Patrick Rivenbark: JP, thanks for joining us. We’re excited about Next Money Chicago! For those who don’t know you, tell us who you are and all the great things you do for FinTech.

JP Nicols: Yes! I am Chairman of Next Money, a global community dedicated to reinventing finance through design, innovation, and entrepreneurship. We have run great events on six continents and both coasts of the US, but this is our first time bringing Next Money to Chicago.

I spent 20 years helping to grow a small regional bank into a global leader, from a few hundred million dollars in market value to over sixty billion. My last official job title was Chief Private Banking Officer, but what I enjoyed the most were my informal roles in innovation and helping a lot of smart people build and execute on their innovation capacity, and fighting what I like to call The Business Prevention Department.

Now my main ‘day job’ is managing director of FinTech Forge, where we help incumbent players in financial services innovate internally and with partners. I’m also a regular host of Breaking Banks, the world’s first global FinTech podcast, and I teach a class on FinTech and innovation at some of the leading graduate schools of banking.

Patrick Rivenbark: Chicago has a fantastic FinTech scene, and you work with Jason Henrichs at FinTech Forge – what do you find unique about the Chicago FinTech?

JP: Yes, Jason is my co-founder at FinTech Forge, and he’ll be on stage with us at Next Money there in his hometown of Chicago on September 26. He has a really unique background as an engineer, an executive, a venture capitalist, and an entrepreneur. He was the co-founder of one of the world’s first digital banks, and he founded FinTEx, the epicenter of the FinTech community in Chicago, and one of the partners.

The Chicago FinTech community is full of in-depth knowledge of financial services broadly, and capital markets and back-office operations especially. There are a lot of people who really understand how all of the plumbing works behind the scenes, not only within individual institutions, but also the connective tissue that connects institutions to one another and to capital market exchanges.

Patrick Rivenbark: The event is focused on 3 Cs – capabilities, compliance, and collaboration. Can you talk about that choice, and why you think it’s important in today’s market?

JP: We start with Capabilities because that’s really what’s been changing the game for banks and credit unions. The rise of FinTech, coupled with advances in technology in general, has raised the expectations of customers, and it’s raised the level of competition within the industry, and from the outside. We also think that capabilities are going to drive the future of financial services too. We are just getting started with new capabilities like blockchain and distributed ledgers, artificial intelligence, and machine learning, and APIs and open banking.

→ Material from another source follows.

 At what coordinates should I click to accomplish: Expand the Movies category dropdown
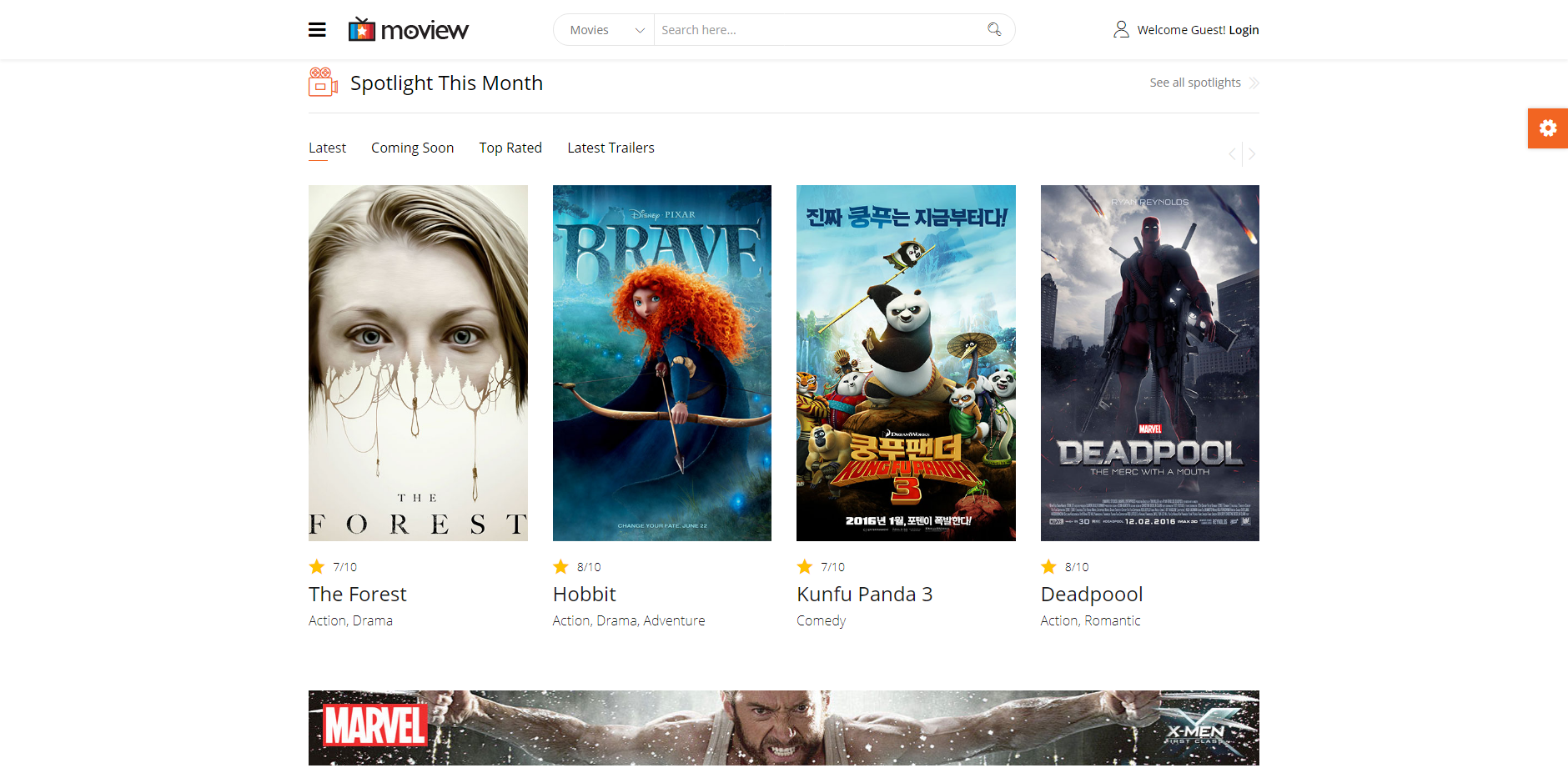[605, 30]
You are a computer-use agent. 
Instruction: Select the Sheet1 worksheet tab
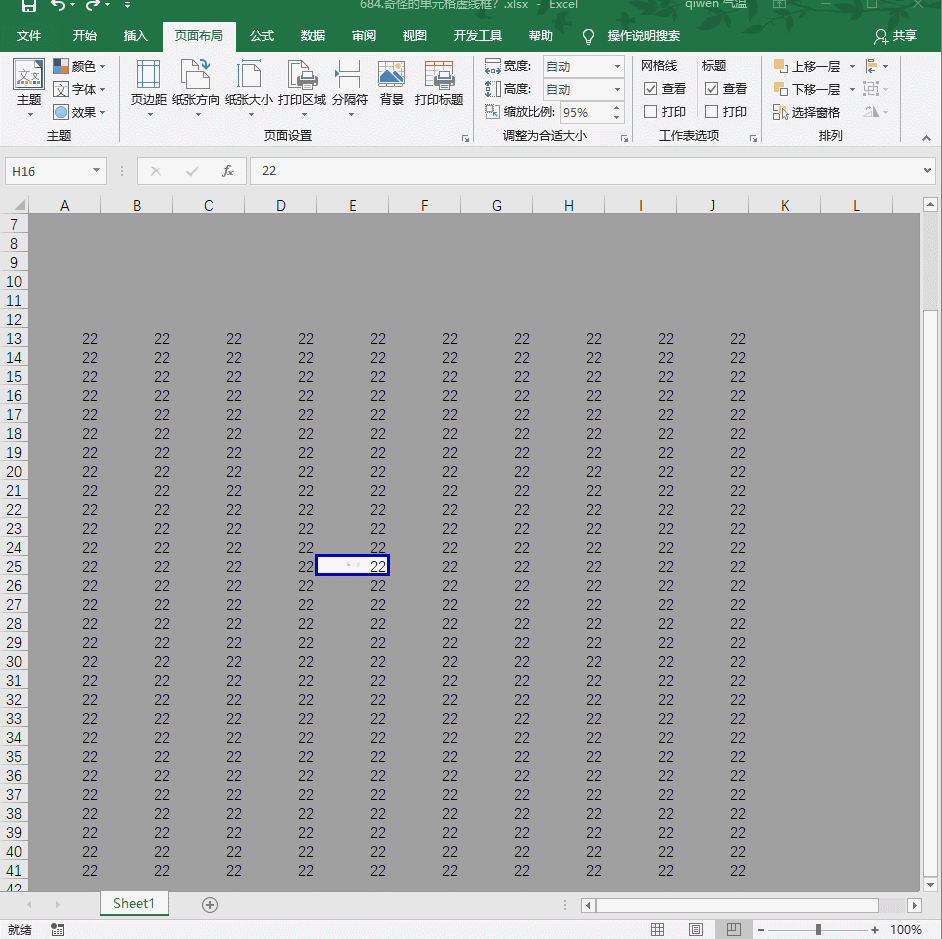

FinTech visionary Brett King will be kicking things off with a keynote on how he sees those capabilities combining to create what he calls Smart Banking. We’ll follow that with a great panel discussion led by Ron Shevlin on what he has been calling Platformification and Intelligent Financial Services. Joining him on the all-star panel will be Derek Corcoran, CEO of Avoka, Kris Kovacs, CEO of Constellation, and Duena Blomstrom, Chief Growth Officer of Temenos.

Compliance is our second theme, and well, even the coolest technology in the world doesn’t matter if you can’t be compliant in the highly regulated environment in which banks and credit unions operate. We will be announcing a very exciting keynote speaker very soon who will be speaking about how FinTech is changing the regulatory environment, and then we have a panel of experts discussing the shifting sands of regulation that will be facilitated by Nicole Sturgill from CEB. Joining Nicole will be Sam Maule from 11:FS, and Colleen Sullivan from Sullivan Wolf Kailus.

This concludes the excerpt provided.